This widespread inability to compare consequences to intentions is a basic problem of humanity. In fact, it’s one of the reasons the Founders desired to limit government power and constrain politicians.
For instance, the newly created federal government possessed only limited, enumerated powers. Even if you had weird ideas for transforming the American people, it wouldn’t do you much good to get elected president or to Congress. The federal government wasn’t authorized by the Constitution to engage in soul-molding.
Moreover, there would be strong resistance to any attempt to expand federal power. The constitutional system preserved abundant state authority. Three federal branches offered “checks and balances” to abusive officials or majorities.
Most important, the majority of Americans shared the Founders’ suspicions. At the end of the 19th century a Democratic president still was willing to veto unemployment relief because he believed Congress had no authority to approve such a bill.
However, over the following century and more virtually every limitation on Washington was swept away. Equally important, as faith in religion ebbed faith in politics exploded. Today those who think with their hearts rather than their minds have largely taken control of the nation’s policy agenda.
No where has this been more destructive than in the area of poverty. How to deal with the poor who, Christ told us, would always be with us?
As Charles Murray demonstrated so devastatingly three decades ago in his famous book, Losing Ground, ever expanding federal anti-poverty initiatives ended up turning poor people into permanent wards of Washington. Worse, unconditional welfare benefits turned out to discourage education, punish work, inhibit marriage, preclude family formation, and, ultimately, destroy community. It took the 1996 reforms to reverse much of the culture of dependency.
Similar is the minimum wage, which may become a top election issue this fall. Unless businesses are charities, raising the price of labor will force them to adjust their hiring. How many low-skilled workers will be hired if employers are told to pay more than the labor is worth? There isn’t much benefit in having a theoretical right to a higher paying job if you are not experienced or trained enough to perform it.
There are similar examples in the regulatory field. No one wants to take unsafe, ineffective medicines. So the Food and Drug Administration was tasked with assessing the safety and efficacy of new compounds before they can be released. The intention is good, but ignores the inescapable trade-off between certainty and speed.
The rise of AIDS brought the problem into stark relief, as people faced an ugly death while the bureaucratic, rules-bound FDA denied them the one effective medicine, AZT, in order to make sure it didn’t have harmful side-effects. Years before the agency held up approval of beta-blockers, killing people lest they suffer some lesser harm from taking the drug.
Few people in politics fail to claim to be acting for the public good. In many cases they really believe it. But good intentions are never enough. Consequences are critical. What you intend often doesn’t matter nearly as much as what you actually accomplish.

Information:
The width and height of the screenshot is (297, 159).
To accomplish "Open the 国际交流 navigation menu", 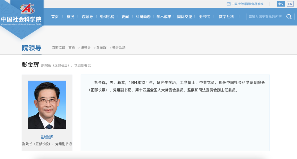I will click(x=185, y=17).
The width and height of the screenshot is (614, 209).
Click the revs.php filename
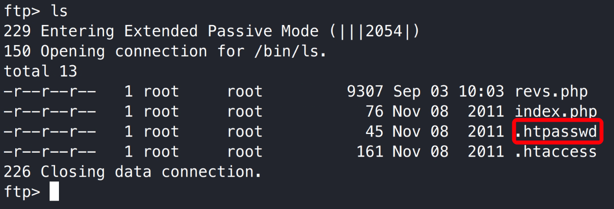pyautogui.click(x=551, y=92)
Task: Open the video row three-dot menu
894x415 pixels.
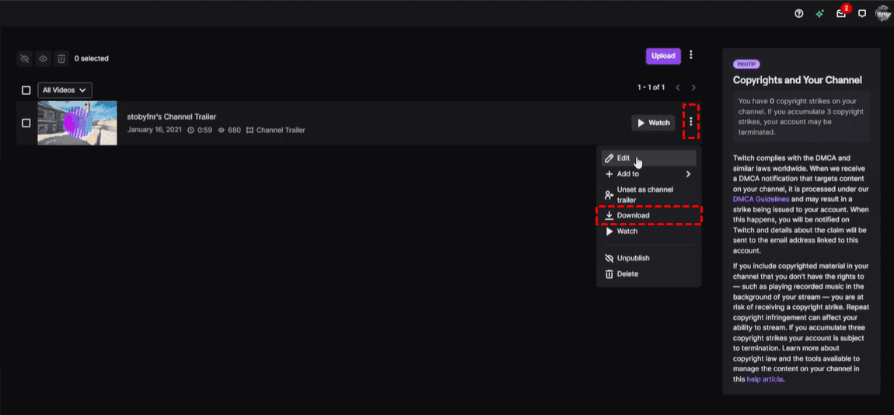Action: click(x=691, y=122)

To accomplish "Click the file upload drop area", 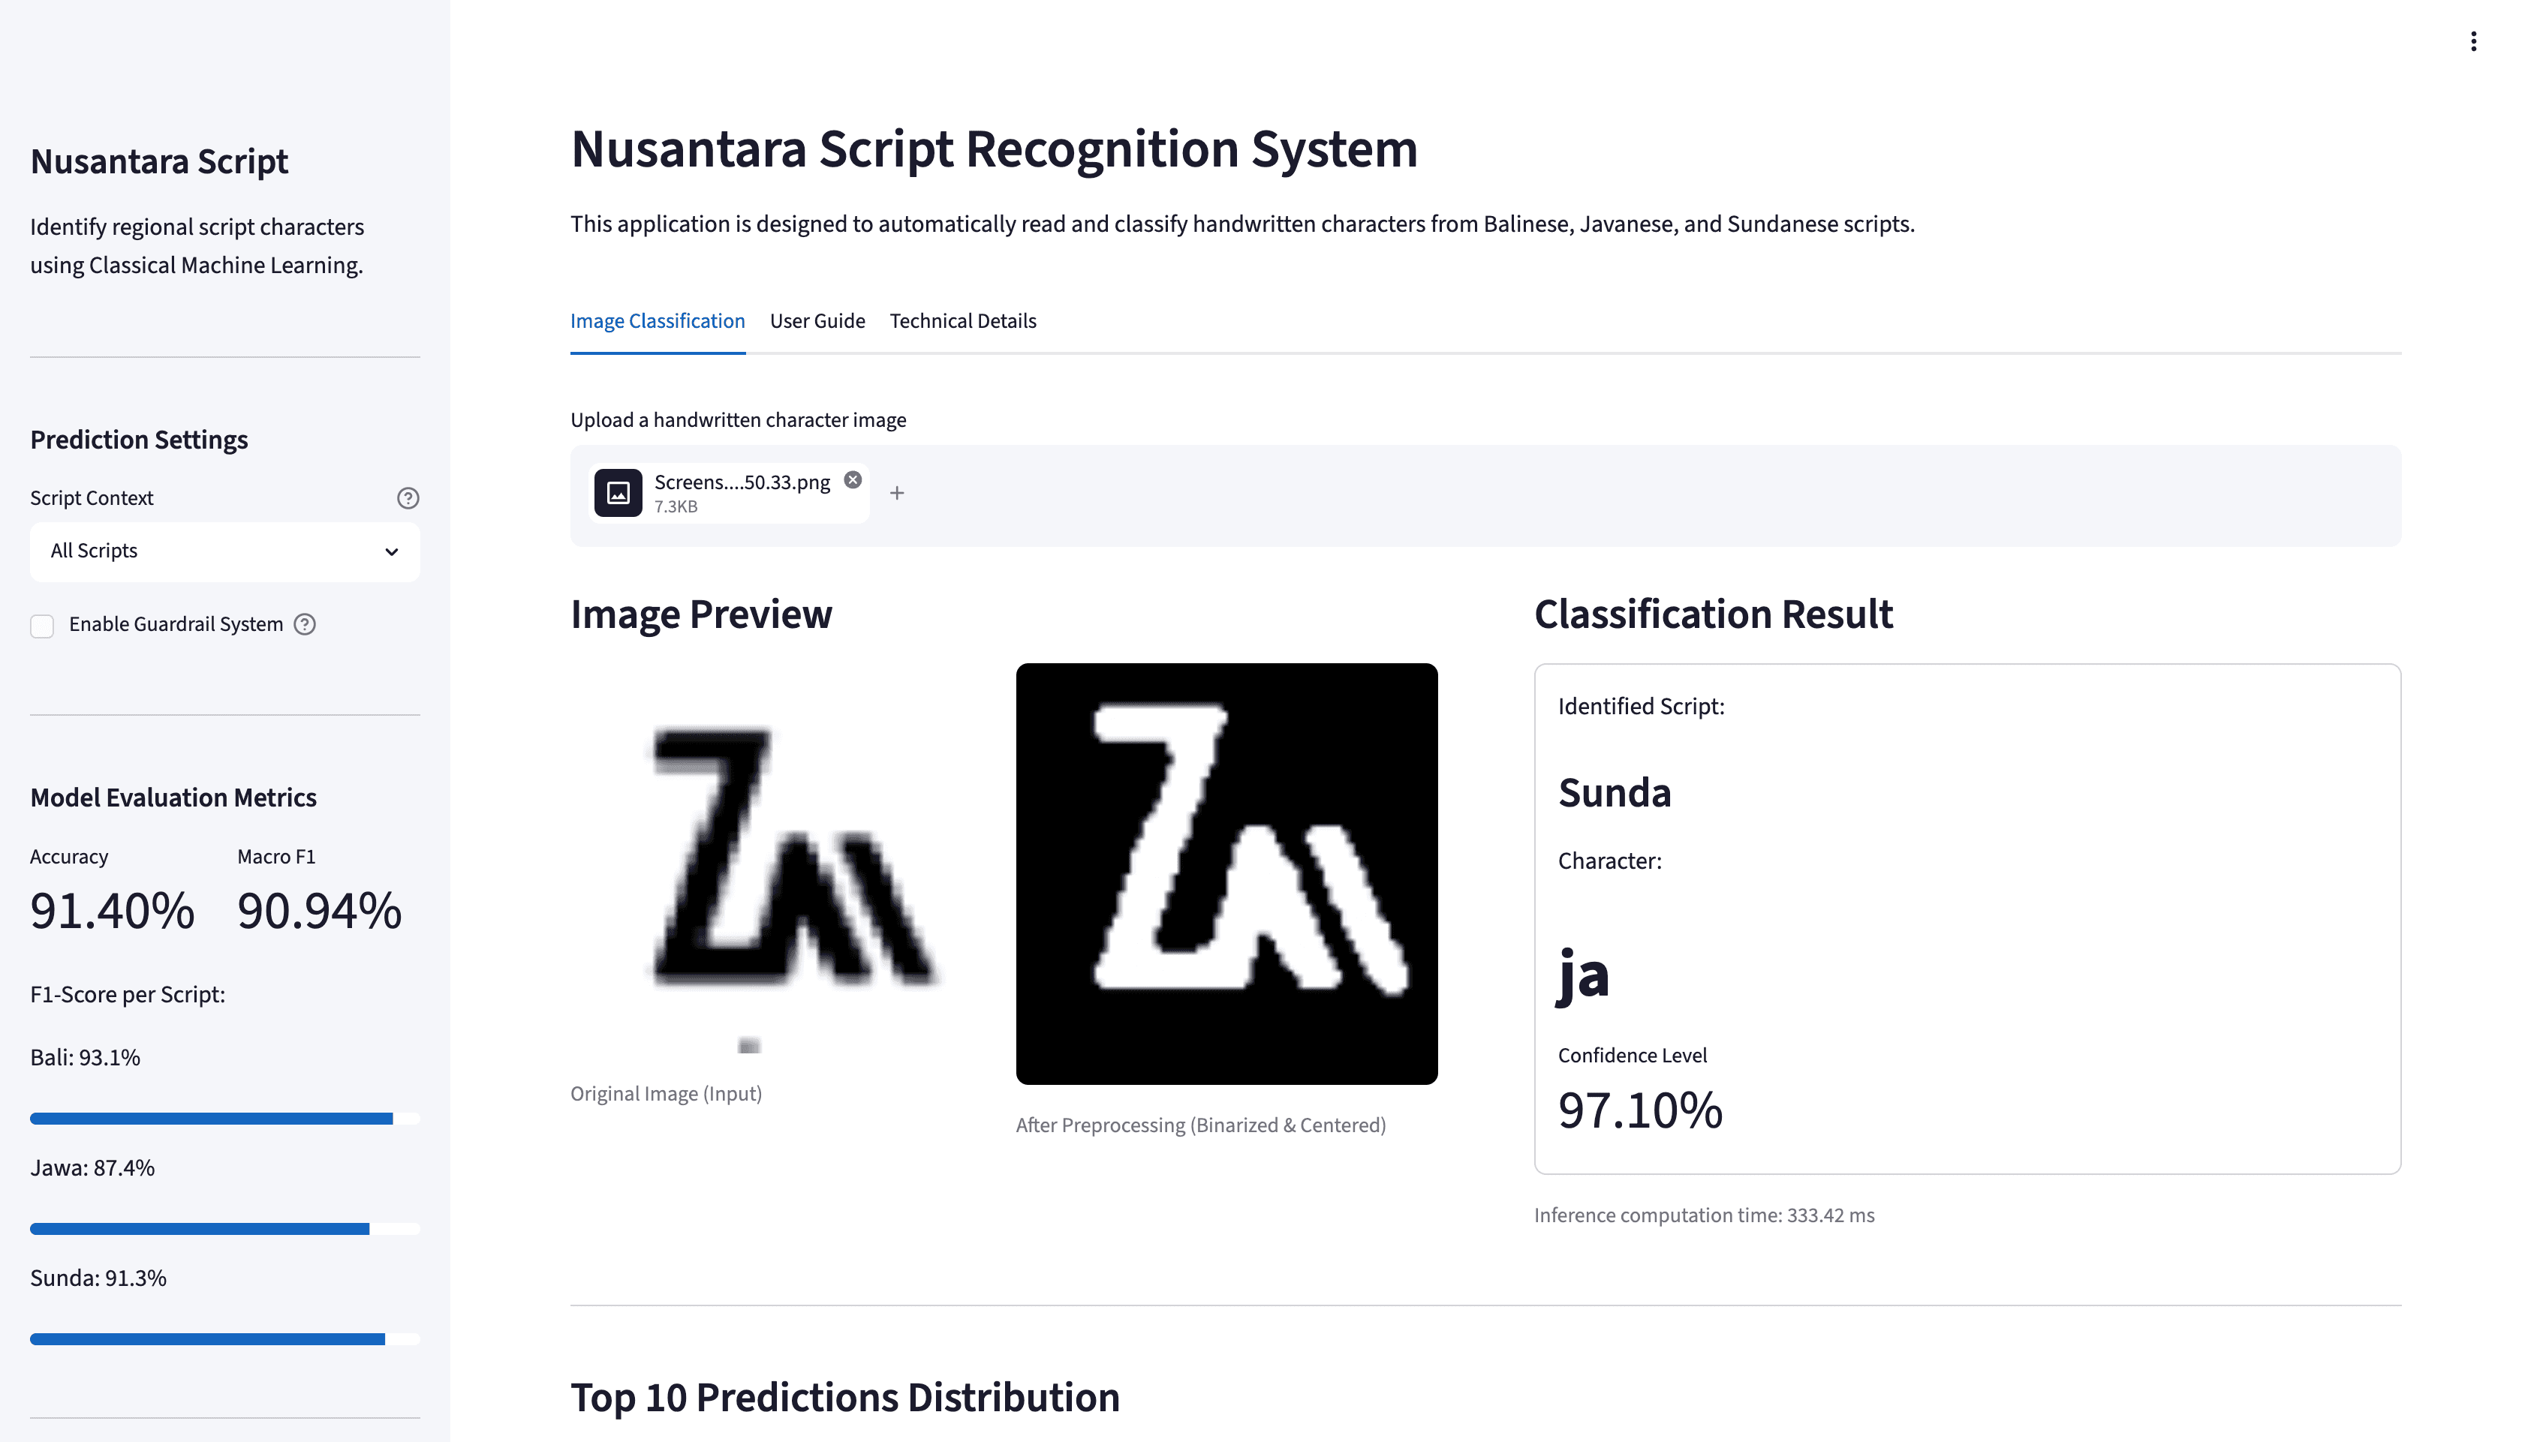I will [1486, 495].
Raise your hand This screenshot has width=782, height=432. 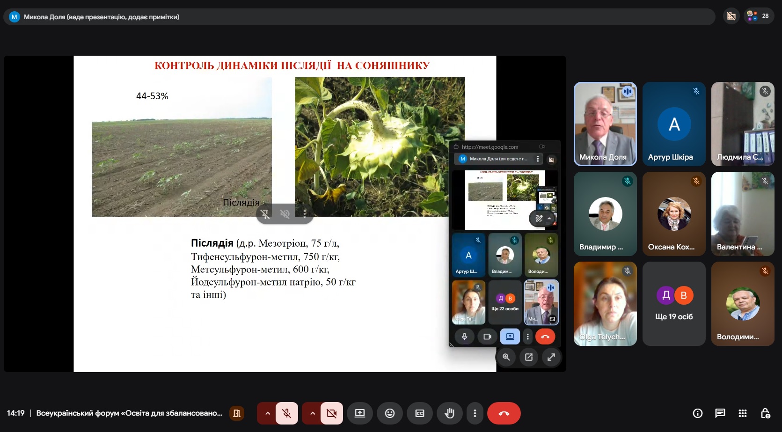pos(449,413)
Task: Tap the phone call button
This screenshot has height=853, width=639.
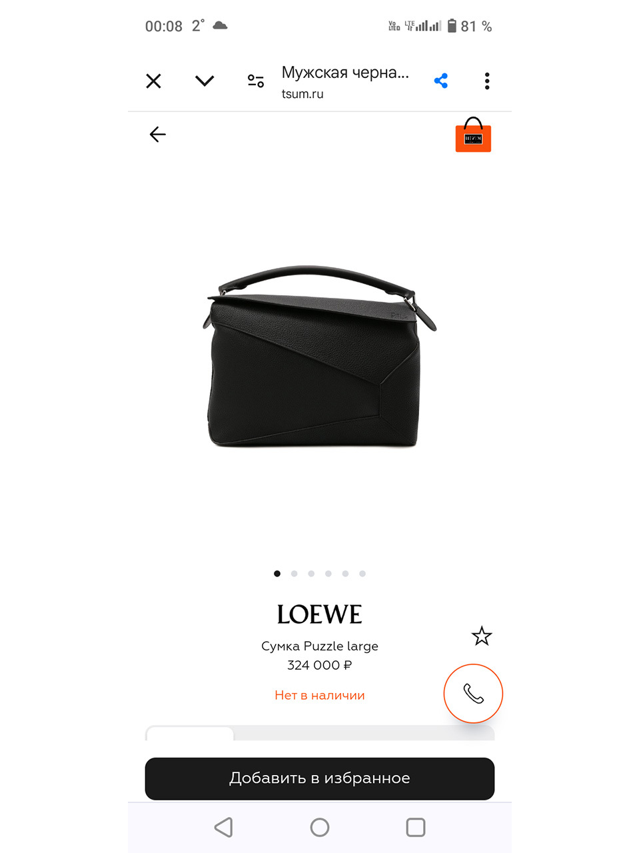Action: coord(473,693)
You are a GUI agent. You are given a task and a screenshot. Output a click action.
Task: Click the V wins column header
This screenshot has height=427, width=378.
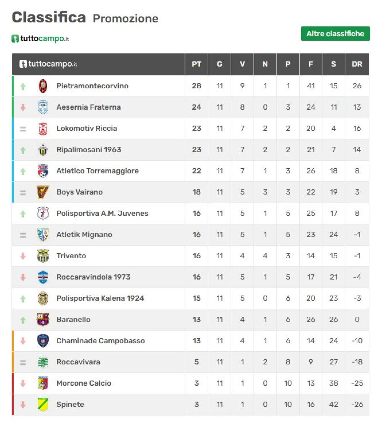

Set of tasks:
- 1) Write out the essay word for word, from "No where has" to "culture of dependency.".
- 2) In the essay, what medicine did the FDA deny people facing death from AIDS?
Work from the essay alone, not the records.

Task answers:
- 1)
No where has this been more destructive than in the area of poverty. How to deal with the poor who, Christ told us, would always be with us?
As Charles Murray demonstrated so devastatingly three decades ago in his famous book, Losing Ground, ever expanding federal anti-poverty initiatives ended up turning poor people into permanent wards of Washington. Worse, unconditional welfare benefits turned out to discourage education, punish work, inhibit marriage, preclude family formation, and, ultimately, destroy community. It took the 1996 reforms to reverse much of the culture of dependency.

- 2) AZT